When I first used the term, if I remember correctly, I was saying that
the only effect of a control system's behavioral outputs that is
relevant to the control process generating them is the effect on the
input quantity being perceived. The output actions might have many other
effects on the world, but to the control system in question they are
necessarily irrelevant, as the control system can't sense them. These
other effects are side-effects of the control behavior and play no part
in the way that one control system works.
This seems plain enough to me: some effects of control actions are part
of the loop in question, and some aren't. However, as soon as this came
up on the net, the lawyers got into the act. The first lawyer said, I
believe, that if your control system for steering a car takes the car
over a cliff (or some such example), that was certainly "relevant" to
the control system at the wheel. Of course that entails viewing the
entire person driving the car as a single control system, and changes
the point of view from that of the one simple steering control system to
that of an omniscient external observer. Naturally, for the external
observer or for other control systems inside the driver, the fact that
the car goes over the cliff is very relevant because it affects
variables under control by those systems: it is relevant to other
control systems. However, it is not relevant to the steering control
system, which continues to work to make the picture in the windshield
match the picture given to it as a reference signal until that control
system abruptly ceases to function at all.
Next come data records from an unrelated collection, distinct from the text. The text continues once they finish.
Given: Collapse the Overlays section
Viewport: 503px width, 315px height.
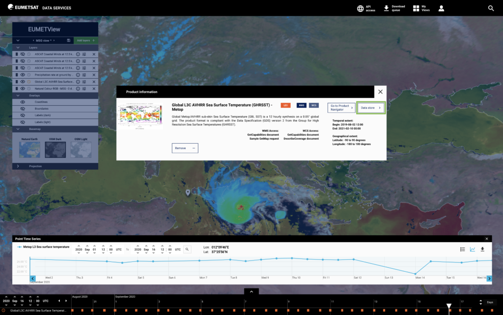Looking at the screenshot, I should click(x=18, y=95).
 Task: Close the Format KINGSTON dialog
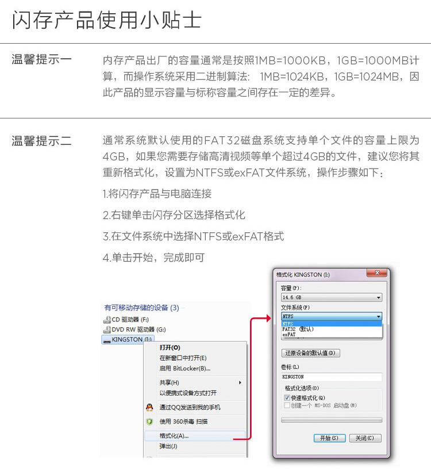(x=377, y=273)
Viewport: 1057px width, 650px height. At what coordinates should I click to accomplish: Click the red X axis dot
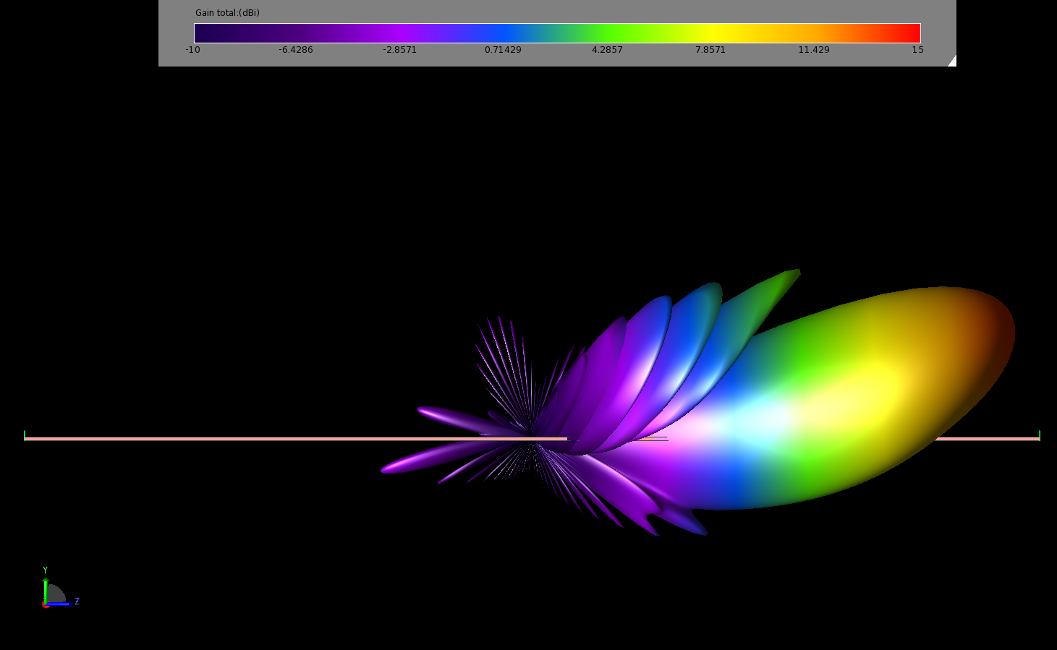(x=46, y=605)
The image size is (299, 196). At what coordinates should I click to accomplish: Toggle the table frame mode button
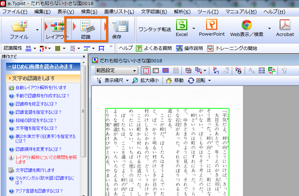(x=165, y=71)
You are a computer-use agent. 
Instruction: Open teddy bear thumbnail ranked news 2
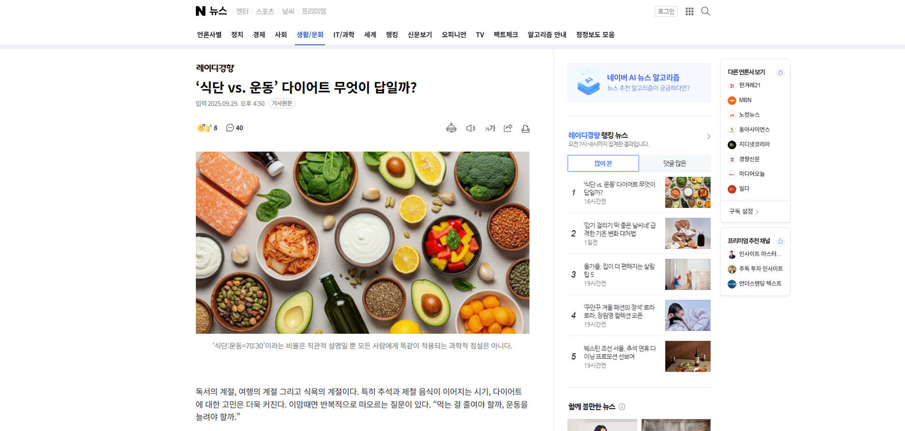click(688, 234)
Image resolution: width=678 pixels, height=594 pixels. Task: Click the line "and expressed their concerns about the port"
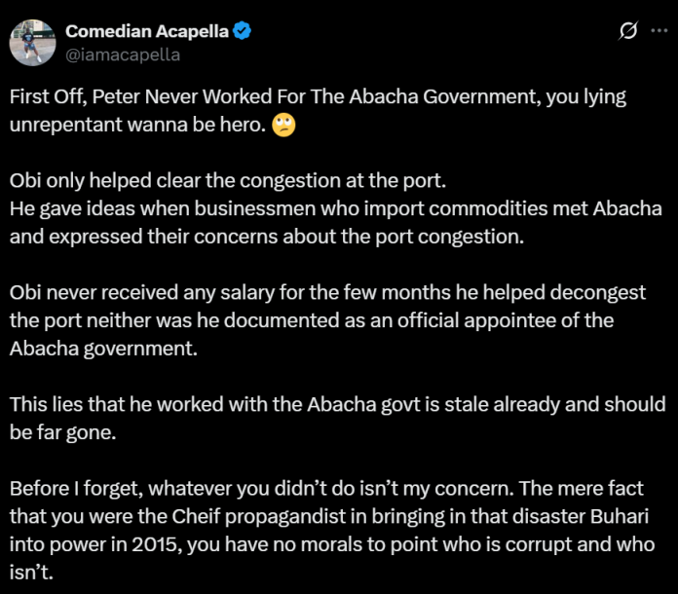267,237
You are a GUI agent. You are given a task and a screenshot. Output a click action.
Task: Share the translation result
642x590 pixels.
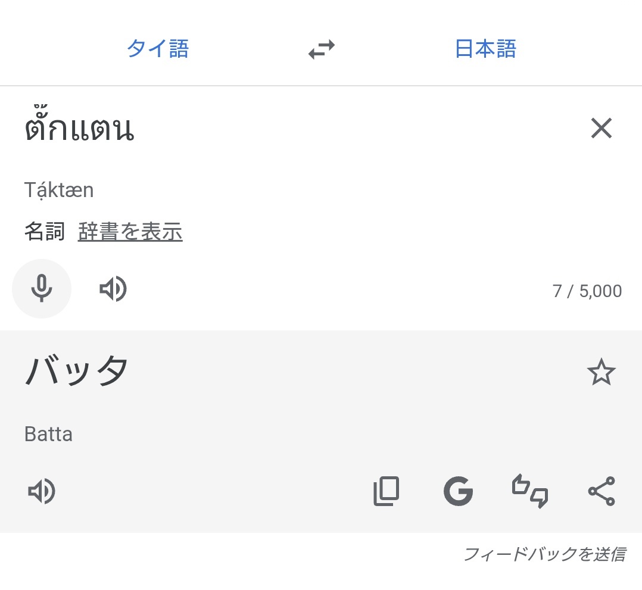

By getting onto the sidetrack of _objective_ relevance, the lawyers
managed to miss the main point, which is that a PCT-naive external
observer has no way to decide whether a given environmental effect of a
behavioral action is intended. The hostess offers you a plate with
macaroons and pieces of chocolate cake on it, and when you choose the
chocolate cake because that's what you feel like eating, she says
"What's wrong with my macaroons?" The apparent rejection of the
macaroons, of course, is a side-effect on the perceptions of an external
observer, and is irrelevant to the control system controlling for eating
chocolate cake. On the other hand, if you dislike both chocolate cake
and macaroons equally but feel you must take one or the other to satisfy
your desire to please the hostess, you may choose a small macaroon just
to avoid hurting the hostess's feelings, only to find that the next time
you visit you are offered only macaroons. In that case, choosing the
macaroons OR the chocolate cake was an irrelevant side-effect of
resolving a conflict concerning quite different variables. The hostess
in both cases mistook a side-effect of your action for the intended
effect.
The point of all this was to show why it is necessary to apply the Test
before you can judge what a person is really "doing." Simply "observing
behavior" is insufficient, because the behavior you observe may be quite
irrelevant to the behavior that is actually going on -- that is, to the
effects of motor behavior that the other system is actually trying to
control.
Now we seem to have still another version of "relevant" creeping into
the discussion. Rick seems to be saying that a discriminative stimulus
is an irrelevant side-effect. In fact, a discriminative stimulus in its
role as a disturbance of a controlled variable is a HIGHLY relevant
variable (to the controlling system), because the actions of the system
are specifically organized to counteract the effect of the
discriminative stimulus on the perception of the controlled variable.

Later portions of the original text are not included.